● Problem details:
Look below for the line with "Google Reviews (265, 765)", then give it again exactly, along with every line that comes after it, the final line included.
** Data shown follows **
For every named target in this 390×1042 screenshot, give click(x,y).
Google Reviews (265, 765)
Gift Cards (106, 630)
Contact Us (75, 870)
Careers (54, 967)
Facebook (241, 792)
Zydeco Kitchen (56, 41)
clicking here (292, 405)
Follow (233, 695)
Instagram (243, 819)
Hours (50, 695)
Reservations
** End of Data shown **
● Output for this task:
Google Reviews (265, 765)
Gift Cards (106, 630)
Contact Us (75, 870)
Careers (54, 967)
Facebook (241, 792)
Zydeco Kitchen (56, 41)
clicking here (292, 405)
Follow (233, 695)
Instagram (243, 819)
Hours (50, 695)
Reservations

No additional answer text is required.